Нет, мне кажется, не совсем верно, что Бартини был конструктором в ученом мире и ученым в мире конструкторов или, как про него еще говорят, героем-одиночкой. Будет жаль, если читатели воспримут его таким. Он был оригинальным, как любой крупный талант, как Туполев, Королев, Глушко, Антонов, Ильюшин, Григорович, он порой находил решения задач, перед которыми пасовали просто грамотные инженеры, ученые, хотя бы и собранные в могучие коллективы. И силу свою эту, свой дар ставил высоко. Но одиноким он не был. Как-то я сказал Бартини, что его разыскивает старый инженер, которого он должен хорошо помнить: «Он у вас всю войну работал…»
– Не знаю такого.
– Как не знаете? Он же был у вас ведущим по двигательной установке!
– У меня?.. Что-то вы не то говорите. У МЕНЯ такой конструктор не работал, а вот СО МНОЙ – работал, помню…
Пятьдесят один год прожил Бартини в Советском Союзе, почти сорок пять из них был главным конструктором. С ним работали тысячи специалистов (с ним, а не у него, – он неизменно поправлял меня при таких оговорках, сколько бы я ни оправдывался, что слова эти, «у него», давно въелись в наш обиходный язык) – и он работал с ними.

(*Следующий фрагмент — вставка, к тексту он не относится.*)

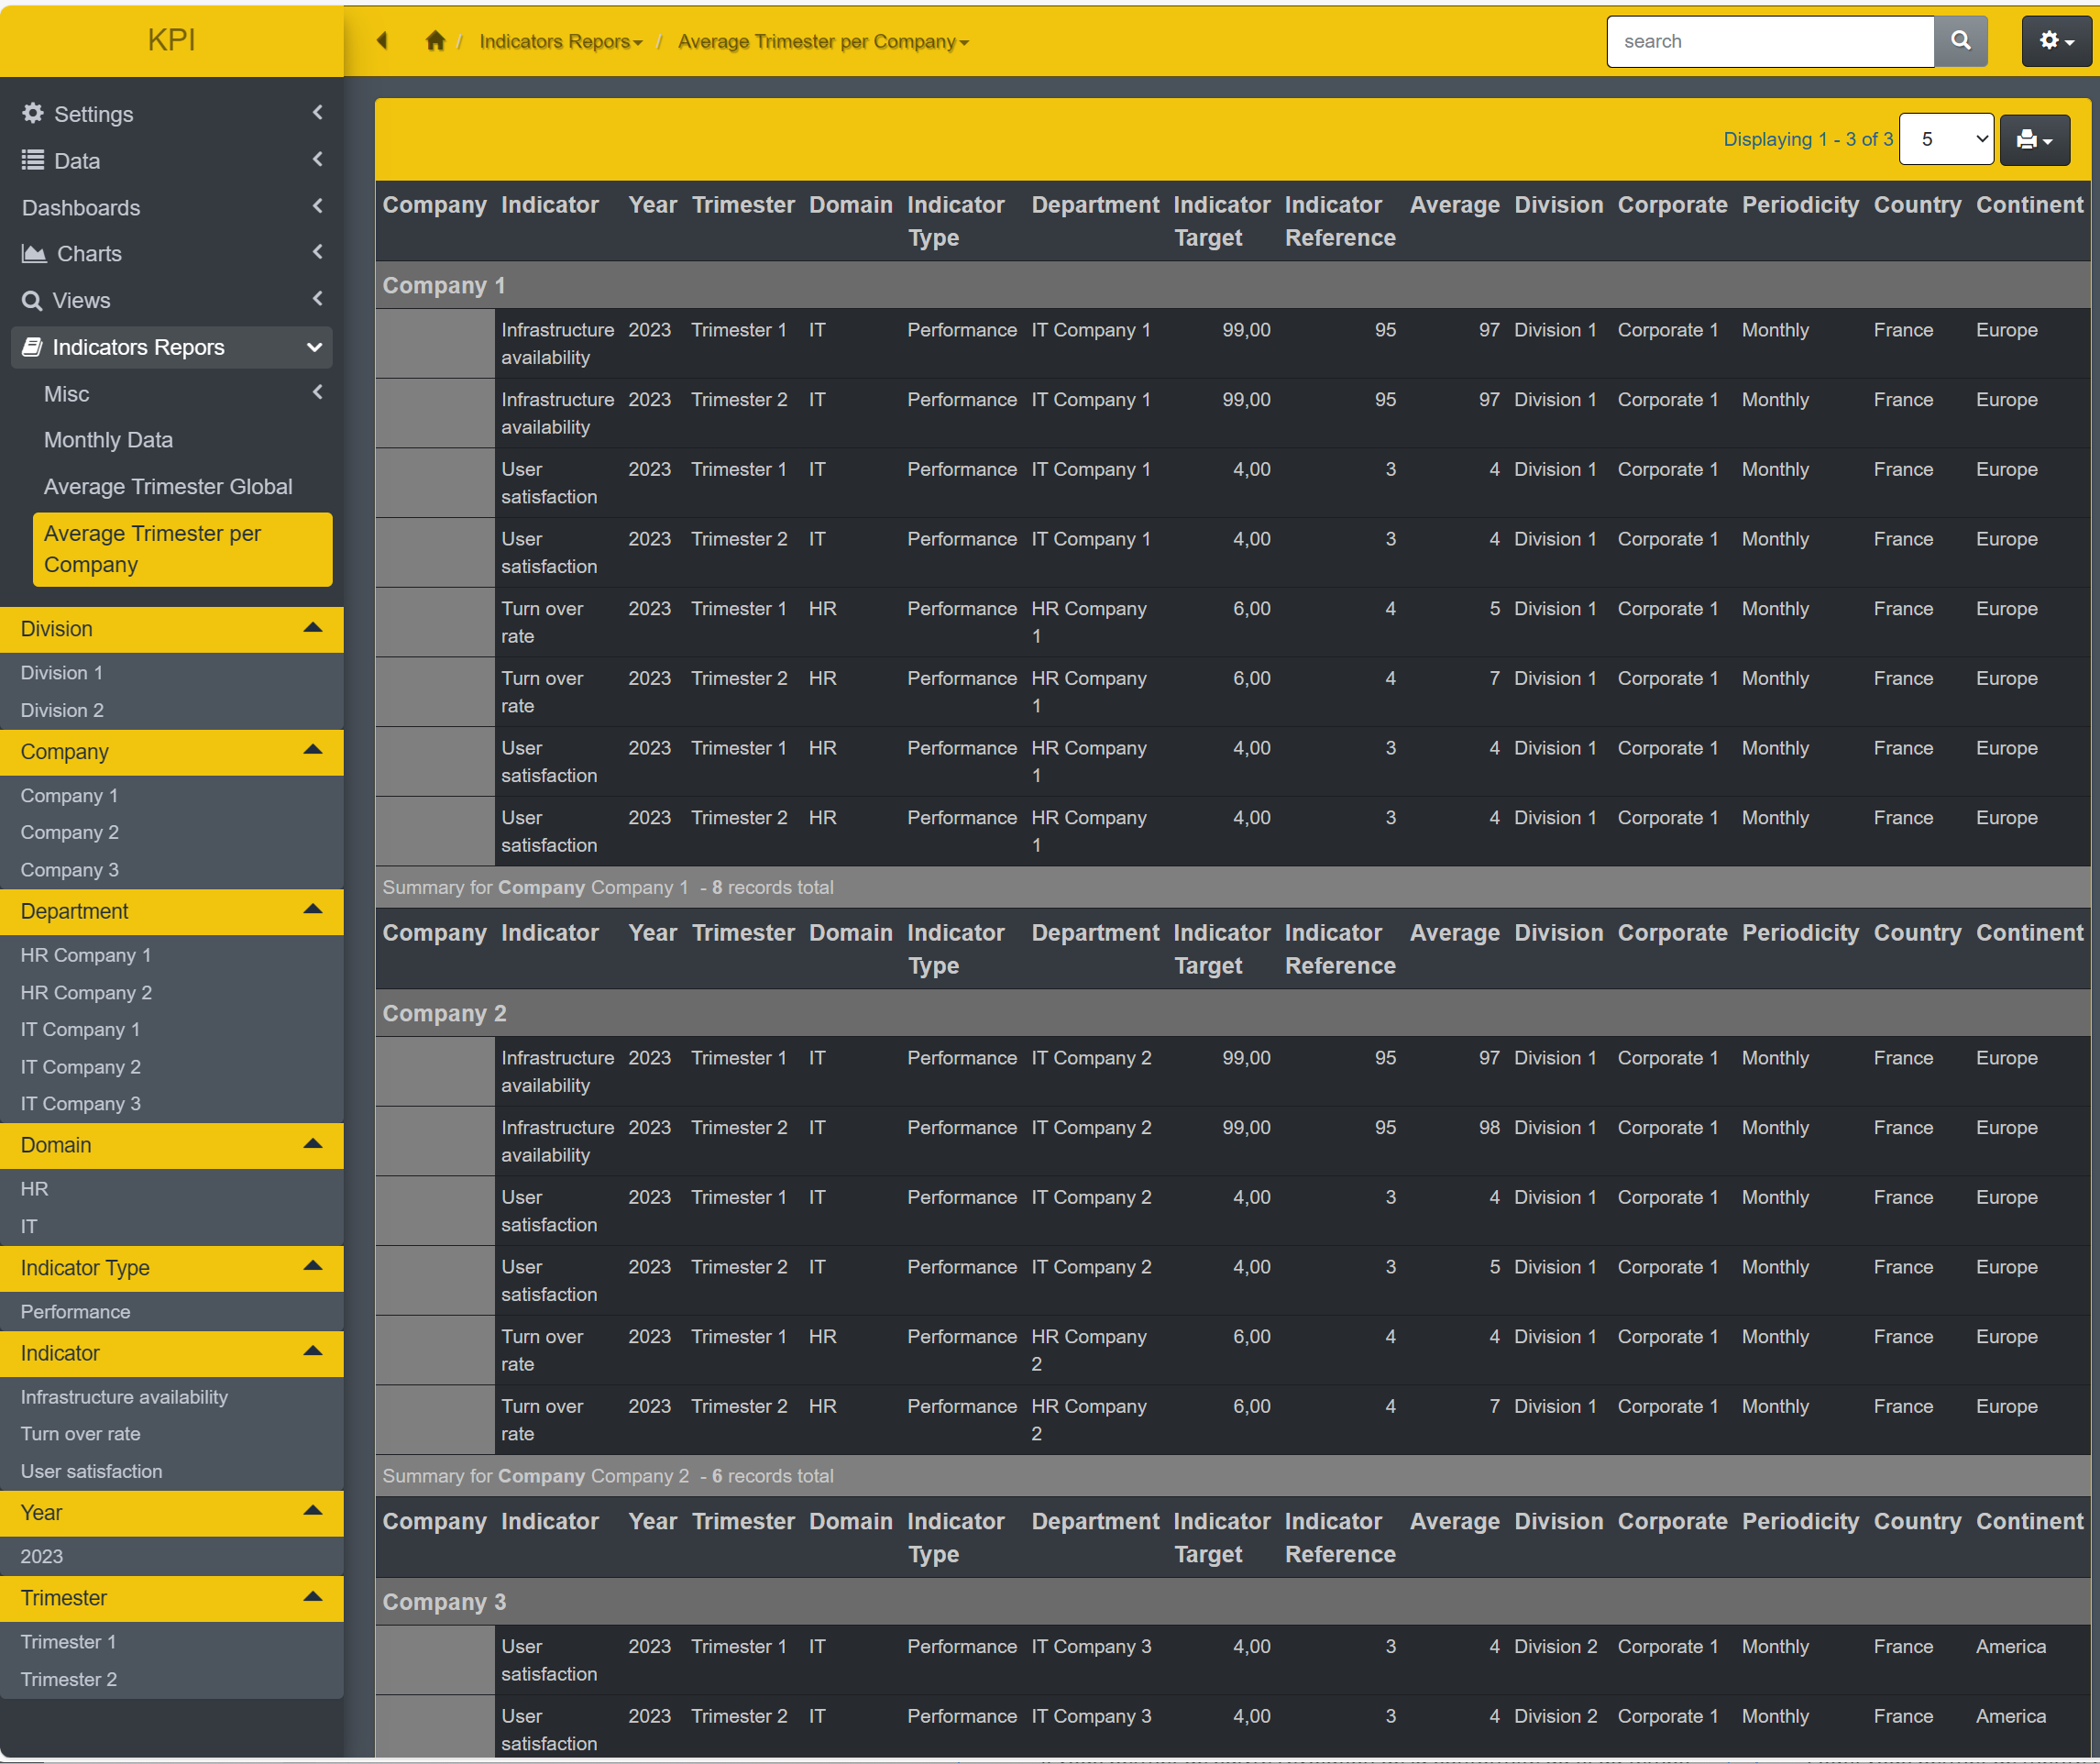
Task: Filter by Company 2 in sidebar
Action: [x=70, y=832]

В моих записях его рассказов собраны в самых неожиданных соседствах, с одинаково уважительным к ним отношением, как к коллегам по единому делу создания новой техники, – математик Келдыш, физики Вавилов, Карл Сцилард, Румер, конструкторы Туполев, Лавочкин, Королев, уполномоченный по особо важным заданиям Наркомтяжпрома «пушкарь» Курчевский, «парашютист» Гроховский, менее известные, хотя и не всегда справедливо, главные конструкторы Шавров, Москалёв, Калинин, знаменитые летчики Стефановский, Юмашев, Галлай, Чухновский, профессор Остославский, фотограф Белов, военпред Ключенков, ведущие конструкторы Берлин, Ценципер, Ивенсен, Борин, начальник медницкого цеха Озимков, сотрудники ОКБ Казневский, Косулина, Дмитриев, слесарь-сборщик Пыль, сварщик Моравин…
И еще есть тысячи неназванных. Они не пришлись к слову, а пришлись бы – Роберт Людовигович и их вспомнил бы. В конструкторских бюро, особенно в опытных, объединены после тщательного естественного отбора в основном специалисты самой высокой квалификации, и по меньшей мере каждый десятый из них талантлив. Думаю, что не ошибаюсь. Чем же в таком созвездии отличается от остальных звезд главный конструктор? Чем, кроме врученной ему власти, официального руководящего положения, которое кто-то все равно должен занимать в любом коллективе? Размерами таланта? А как его измерить – талант? Как найти такого человека и вовремя дать ему проявиться, пока он еще не главный конструктор, а, например, студент, летчик, а то и рабочий?